A prevenção de fraudes e erros também faz parte da ética empresarial. Nem todo problema nasce de uma intenção desonesta. Muitos começam por desorganização: uma venda esquecida, uma conta paga duas vezes, um boleto perdido, uma nota não enviada ao contador, um estoque não conferido. Porém, quando não há controle, erros e fraudes encontram
espaço para crescer. Por isso, a empresa precisa criar
rotinas simples de conferência.
A conciliação
bancária é uma dessas rotinas. Ela consiste em comparar os registros internos
da empresa com o extrato bancário. Se uma venda foi registrada, o valor entrou?
Se uma despesa foi paga, aparece no banco? Se houve taxa de cartão, ela foi
identificada? Se saiu dinheiro sem explicação, alguém verificou? Esse tipo de
controle reduz falhas e aumenta a segurança da gestão.
Outro controle
importante é a separação de funções, quando possível. Em empresas pequenas, uma
mesma pessoa costuma vender, receber, pagar e registrar. Isso é comum, mas
exige cuidado. Mesmo que não seja possível criar departamentos separados, é
recomendável que exista revisão periódica. O proprietário pode conferir
relatórios, o contador pode analisar documentos, e a empresa pode manter
registros acessíveis.
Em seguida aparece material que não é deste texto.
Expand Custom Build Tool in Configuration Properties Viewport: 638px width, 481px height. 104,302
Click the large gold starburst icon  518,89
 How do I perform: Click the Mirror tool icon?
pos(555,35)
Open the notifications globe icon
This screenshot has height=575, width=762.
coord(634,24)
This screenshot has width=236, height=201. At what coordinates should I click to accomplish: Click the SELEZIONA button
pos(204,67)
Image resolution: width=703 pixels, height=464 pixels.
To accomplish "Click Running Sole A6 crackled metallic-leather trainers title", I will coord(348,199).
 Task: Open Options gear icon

A ética se fortalece quando há transparência e
possibilidade de verificação.
A responsabilidade
também envolve reconhecer limites. Um gestor que não entende determinado
assunto deve buscar orientação. Um empresário que não sabe como classificar uma
despesa deve perguntar. Um profissional que identifica erro deve corrigir.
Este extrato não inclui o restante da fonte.